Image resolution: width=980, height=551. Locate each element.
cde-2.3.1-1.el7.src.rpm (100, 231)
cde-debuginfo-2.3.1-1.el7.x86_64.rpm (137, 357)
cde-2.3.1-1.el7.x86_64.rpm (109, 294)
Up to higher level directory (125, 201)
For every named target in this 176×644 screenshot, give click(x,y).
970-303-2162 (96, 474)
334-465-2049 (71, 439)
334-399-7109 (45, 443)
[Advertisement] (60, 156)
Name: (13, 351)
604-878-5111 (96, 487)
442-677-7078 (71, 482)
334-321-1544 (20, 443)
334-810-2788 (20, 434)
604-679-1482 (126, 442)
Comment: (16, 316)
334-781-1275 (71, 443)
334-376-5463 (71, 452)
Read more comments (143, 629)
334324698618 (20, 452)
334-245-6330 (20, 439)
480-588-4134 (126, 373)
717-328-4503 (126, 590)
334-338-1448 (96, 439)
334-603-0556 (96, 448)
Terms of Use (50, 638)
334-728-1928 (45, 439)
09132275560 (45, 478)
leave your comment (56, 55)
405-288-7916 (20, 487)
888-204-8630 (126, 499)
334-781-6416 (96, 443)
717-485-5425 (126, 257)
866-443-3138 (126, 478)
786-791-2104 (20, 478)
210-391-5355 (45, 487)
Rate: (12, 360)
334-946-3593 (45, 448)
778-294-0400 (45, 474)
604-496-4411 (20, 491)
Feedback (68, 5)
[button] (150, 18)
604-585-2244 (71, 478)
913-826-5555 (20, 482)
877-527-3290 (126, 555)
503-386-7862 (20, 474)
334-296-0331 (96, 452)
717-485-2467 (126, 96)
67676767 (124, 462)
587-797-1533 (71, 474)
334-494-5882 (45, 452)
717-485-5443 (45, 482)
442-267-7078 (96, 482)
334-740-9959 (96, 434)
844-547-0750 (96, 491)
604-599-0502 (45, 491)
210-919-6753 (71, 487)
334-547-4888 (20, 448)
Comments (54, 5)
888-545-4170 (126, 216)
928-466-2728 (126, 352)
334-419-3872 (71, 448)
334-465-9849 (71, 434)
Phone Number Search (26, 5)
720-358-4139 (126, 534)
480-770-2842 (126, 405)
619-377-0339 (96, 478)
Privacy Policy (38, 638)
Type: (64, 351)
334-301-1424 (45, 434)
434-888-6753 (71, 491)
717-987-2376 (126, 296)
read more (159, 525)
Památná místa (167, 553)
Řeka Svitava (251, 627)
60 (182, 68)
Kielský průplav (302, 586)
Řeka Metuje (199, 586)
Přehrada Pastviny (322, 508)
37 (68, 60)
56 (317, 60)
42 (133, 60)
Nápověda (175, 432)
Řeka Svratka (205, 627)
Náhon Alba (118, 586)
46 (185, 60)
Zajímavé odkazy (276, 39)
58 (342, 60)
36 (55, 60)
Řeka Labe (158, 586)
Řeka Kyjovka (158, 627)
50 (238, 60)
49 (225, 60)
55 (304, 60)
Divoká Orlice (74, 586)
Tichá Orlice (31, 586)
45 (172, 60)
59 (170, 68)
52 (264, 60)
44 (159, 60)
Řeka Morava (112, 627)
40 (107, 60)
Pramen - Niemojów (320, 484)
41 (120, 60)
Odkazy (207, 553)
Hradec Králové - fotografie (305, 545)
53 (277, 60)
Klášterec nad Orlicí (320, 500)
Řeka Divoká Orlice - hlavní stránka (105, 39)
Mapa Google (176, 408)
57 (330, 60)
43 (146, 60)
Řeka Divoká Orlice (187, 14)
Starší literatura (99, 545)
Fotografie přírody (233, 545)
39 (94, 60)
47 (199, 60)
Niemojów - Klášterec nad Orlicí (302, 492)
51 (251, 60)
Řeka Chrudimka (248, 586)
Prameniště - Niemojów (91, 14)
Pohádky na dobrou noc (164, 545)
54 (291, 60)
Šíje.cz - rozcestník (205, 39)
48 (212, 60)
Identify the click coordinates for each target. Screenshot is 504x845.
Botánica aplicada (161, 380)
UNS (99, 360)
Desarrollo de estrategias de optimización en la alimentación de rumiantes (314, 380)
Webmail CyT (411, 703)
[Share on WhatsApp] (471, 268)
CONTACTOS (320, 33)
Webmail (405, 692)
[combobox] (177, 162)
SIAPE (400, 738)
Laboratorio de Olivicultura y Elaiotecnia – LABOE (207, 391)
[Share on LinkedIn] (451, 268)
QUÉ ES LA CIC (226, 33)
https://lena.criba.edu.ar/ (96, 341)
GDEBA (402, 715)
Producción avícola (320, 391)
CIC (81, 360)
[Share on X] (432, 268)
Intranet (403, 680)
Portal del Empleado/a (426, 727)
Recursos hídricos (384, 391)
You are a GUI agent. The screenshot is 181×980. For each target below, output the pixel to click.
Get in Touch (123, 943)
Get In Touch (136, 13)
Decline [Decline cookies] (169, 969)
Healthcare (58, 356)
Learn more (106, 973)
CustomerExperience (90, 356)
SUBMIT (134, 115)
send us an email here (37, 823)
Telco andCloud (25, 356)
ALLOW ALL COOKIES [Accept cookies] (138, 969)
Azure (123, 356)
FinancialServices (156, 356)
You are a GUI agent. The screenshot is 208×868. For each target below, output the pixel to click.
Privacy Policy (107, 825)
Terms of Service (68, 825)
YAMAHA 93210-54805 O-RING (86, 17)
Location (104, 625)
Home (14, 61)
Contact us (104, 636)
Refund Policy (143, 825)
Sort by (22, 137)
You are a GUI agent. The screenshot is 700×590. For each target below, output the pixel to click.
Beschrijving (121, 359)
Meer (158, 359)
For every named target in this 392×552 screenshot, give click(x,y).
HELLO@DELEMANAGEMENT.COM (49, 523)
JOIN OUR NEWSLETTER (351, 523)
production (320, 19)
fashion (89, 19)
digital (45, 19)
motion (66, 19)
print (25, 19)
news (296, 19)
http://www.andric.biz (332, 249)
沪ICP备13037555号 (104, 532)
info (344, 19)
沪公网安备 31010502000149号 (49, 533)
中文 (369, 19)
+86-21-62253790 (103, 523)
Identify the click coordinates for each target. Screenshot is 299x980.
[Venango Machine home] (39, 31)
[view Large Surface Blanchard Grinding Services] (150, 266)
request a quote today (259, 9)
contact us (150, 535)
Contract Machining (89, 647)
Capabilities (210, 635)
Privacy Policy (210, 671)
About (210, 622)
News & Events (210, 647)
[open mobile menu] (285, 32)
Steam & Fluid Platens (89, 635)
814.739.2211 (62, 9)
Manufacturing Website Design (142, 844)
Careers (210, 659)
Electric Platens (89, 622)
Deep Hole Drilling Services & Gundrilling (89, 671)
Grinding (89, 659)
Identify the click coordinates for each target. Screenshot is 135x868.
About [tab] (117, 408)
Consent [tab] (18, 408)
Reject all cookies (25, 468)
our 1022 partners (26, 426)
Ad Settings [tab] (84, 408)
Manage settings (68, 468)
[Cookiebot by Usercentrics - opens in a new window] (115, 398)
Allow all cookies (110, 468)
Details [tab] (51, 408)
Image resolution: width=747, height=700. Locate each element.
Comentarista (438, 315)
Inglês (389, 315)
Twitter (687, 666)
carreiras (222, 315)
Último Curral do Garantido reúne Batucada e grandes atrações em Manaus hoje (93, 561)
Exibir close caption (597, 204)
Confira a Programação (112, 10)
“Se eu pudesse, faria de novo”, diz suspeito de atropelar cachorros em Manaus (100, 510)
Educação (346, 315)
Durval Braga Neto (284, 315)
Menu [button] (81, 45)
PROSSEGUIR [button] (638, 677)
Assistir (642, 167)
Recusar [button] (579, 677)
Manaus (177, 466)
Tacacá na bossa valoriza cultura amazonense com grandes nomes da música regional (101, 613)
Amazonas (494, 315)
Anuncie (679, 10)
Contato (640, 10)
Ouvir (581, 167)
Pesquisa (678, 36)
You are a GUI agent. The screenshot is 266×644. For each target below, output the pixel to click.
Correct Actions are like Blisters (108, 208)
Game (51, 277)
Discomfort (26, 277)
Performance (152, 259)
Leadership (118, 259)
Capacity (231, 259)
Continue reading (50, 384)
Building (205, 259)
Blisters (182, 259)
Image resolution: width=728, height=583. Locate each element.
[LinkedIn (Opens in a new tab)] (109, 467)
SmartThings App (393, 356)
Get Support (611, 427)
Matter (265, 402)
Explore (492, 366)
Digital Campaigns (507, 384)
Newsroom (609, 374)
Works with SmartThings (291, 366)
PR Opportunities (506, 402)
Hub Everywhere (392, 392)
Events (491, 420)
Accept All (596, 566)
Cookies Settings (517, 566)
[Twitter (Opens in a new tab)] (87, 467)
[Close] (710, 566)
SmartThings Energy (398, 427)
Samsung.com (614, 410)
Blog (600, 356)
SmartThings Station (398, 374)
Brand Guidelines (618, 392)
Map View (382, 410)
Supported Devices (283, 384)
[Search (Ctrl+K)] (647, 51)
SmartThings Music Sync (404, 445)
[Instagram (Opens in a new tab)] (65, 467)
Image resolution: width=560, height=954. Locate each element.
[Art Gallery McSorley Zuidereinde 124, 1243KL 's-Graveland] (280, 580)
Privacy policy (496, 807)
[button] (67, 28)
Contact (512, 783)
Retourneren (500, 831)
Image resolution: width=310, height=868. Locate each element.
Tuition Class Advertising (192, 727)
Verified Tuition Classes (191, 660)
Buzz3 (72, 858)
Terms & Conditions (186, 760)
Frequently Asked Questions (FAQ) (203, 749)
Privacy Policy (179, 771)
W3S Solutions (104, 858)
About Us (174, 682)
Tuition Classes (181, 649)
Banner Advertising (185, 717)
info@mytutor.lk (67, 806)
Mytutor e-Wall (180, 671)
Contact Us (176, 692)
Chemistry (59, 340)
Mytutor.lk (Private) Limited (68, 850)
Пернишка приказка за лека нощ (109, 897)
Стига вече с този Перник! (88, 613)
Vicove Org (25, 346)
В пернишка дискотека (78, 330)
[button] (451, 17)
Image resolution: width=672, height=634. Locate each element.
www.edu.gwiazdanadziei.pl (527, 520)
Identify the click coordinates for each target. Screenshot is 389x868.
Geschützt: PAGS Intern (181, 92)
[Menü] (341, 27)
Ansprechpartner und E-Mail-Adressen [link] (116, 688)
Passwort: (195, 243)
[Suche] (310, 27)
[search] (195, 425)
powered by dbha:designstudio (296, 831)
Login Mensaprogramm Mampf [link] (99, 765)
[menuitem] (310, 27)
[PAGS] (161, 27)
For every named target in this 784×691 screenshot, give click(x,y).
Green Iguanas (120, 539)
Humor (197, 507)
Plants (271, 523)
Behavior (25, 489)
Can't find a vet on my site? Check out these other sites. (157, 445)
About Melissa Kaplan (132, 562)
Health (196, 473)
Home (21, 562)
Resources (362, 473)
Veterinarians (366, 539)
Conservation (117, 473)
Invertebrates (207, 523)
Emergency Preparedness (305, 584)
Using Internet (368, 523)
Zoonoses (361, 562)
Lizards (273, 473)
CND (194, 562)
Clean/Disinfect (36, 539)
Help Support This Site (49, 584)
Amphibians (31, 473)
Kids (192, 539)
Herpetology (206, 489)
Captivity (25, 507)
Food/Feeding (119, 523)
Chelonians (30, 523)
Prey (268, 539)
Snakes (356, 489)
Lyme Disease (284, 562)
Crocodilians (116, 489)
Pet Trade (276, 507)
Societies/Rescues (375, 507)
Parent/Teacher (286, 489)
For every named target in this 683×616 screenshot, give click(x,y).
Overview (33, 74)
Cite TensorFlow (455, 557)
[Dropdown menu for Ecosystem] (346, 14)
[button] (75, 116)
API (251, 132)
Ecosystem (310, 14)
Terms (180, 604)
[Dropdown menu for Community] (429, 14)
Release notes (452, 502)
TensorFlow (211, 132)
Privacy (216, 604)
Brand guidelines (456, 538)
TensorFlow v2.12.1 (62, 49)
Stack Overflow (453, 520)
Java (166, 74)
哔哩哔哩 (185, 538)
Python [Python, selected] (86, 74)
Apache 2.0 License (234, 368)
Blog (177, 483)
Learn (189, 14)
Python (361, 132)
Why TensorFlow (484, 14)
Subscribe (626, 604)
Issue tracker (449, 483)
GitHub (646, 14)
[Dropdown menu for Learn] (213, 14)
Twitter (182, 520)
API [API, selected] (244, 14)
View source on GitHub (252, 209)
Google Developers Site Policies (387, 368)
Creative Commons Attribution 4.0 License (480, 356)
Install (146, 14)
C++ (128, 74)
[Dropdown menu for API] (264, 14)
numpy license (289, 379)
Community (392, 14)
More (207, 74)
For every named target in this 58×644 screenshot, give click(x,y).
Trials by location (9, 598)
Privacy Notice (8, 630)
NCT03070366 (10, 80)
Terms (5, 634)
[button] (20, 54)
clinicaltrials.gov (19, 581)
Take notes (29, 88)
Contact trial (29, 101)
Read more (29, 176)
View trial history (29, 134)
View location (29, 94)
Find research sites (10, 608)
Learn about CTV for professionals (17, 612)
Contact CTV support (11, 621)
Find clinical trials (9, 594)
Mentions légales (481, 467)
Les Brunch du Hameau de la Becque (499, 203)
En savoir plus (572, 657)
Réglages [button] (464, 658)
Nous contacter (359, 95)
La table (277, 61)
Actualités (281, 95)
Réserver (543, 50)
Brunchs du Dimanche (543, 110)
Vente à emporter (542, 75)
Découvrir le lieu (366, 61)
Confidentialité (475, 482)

→ **WHAT THE TASK REQUIRES**: Can you write out the listing as a numbered list, beginning at the line that contains "Screenshot is 389x868." and stopping after the line that contains "Privacy Notice (8, 630)", with blank lines left out?

→ **REPLY TO THE TASK**:
1. Identify the click coordinates for each target. Screenshot is 389x868.
2. Geschützt: PAGS Intern (181, 92)
3. [Menü] (341, 27)
4. Ansprechpartner und E-Mail-Adressen [link] (116, 688)
5. Passwort: (195, 243)
6. [Suche] (310, 27)
7. [search] (195, 425)
8. powered by dbha:designstudio (296, 831)
9. Login Mensaprogramm Mampf [link] (99, 765)
10. [menuitem] (310, 27)
11. [PAGS] (161, 27)
12. For every named target in this 784×691 screenshot, give click(x,y).
13. Green Iguanas (120, 539)
14. Humor (197, 507)
15. Plants (271, 523)
16. Behavior (25, 489)
17. Can't find a vet on my site? Check out these other sites. (157, 445)
18. About Melissa Kaplan (132, 562)
19. Health (196, 473)
20. Home (21, 562)
21. Resources (362, 473)
22. Veterinarians (366, 539)
23. Conservation (117, 473)
24. Invertebrates (207, 523)
25. Emergency Preparedness (305, 584)
26. Using Internet (368, 523)
27. Zoonoses (361, 562)
28. Lizards (273, 473)
29. CND (194, 562)
30. Clean/Disinfect (36, 539)
31. Help Support This Site (49, 584)
32. Amphibians (31, 473)
33. Kids (192, 539)
34. Herpetology (206, 489)
35. Captivity (25, 507)
36. Food/Feeding (119, 523)
37. Chelonians (30, 523)
38. Prey (268, 539)
39. Snakes (356, 489)
40. Lyme Disease (284, 562)
41. Crocodilians (116, 489)
42. Pet Trade (276, 507)
43. Societies/Rescues (375, 507)
44. Parent/Teacher (286, 489)
45. For every named target in this 683×616 screenshot, give click(x,y).
46. Overview (33, 74)
47. Cite TensorFlow (455, 557)
48. [Dropdown menu for Ecosystem] (346, 14)
49. [button] (75, 116)
50. API (251, 132)
51. Ecosystem (310, 14)
52. Terms (180, 604)
53. [Dropdown menu for Community] (429, 14)
54. Release notes (452, 502)
55. TensorFlow (211, 132)
56. Privacy (216, 604)
57. Brand guidelines (456, 538)
58. TensorFlow v2.12.1 (62, 49)
59. Stack Overflow (453, 520)
60. Java (166, 74)
61. 哔哩哔哩 (185, 538)
62. Python [Python, selected] (86, 74)
63. Apache 2.0 License (234, 368)
64. Blog (177, 483)
65. Learn (189, 14)
66. Python (361, 132)
67. Why TensorFlow (484, 14)
68. Subscribe (626, 604)
69. Issue tracker (449, 483)
70. GitHub (646, 14)
71. [Dropdown menu for Learn] (213, 14)
72. Twitter (182, 520)
73. API [API, selected] (244, 14)
74. View source on GitHub (252, 209)
75. Google Developers Site Policies (387, 368)
76. Creative Commons Attribution 4.0 License (480, 356)
77. Install (146, 14)
78. C++ (128, 74)
79. [Dropdown menu for API] (264, 14)
80. numpy license (289, 379)
81. Community (392, 14)
82. More (207, 74)
83. For every named target in this 58×644 screenshot, give click(x,y).
84. Trials by location (9, 598)
85. Privacy Notice (8, 630)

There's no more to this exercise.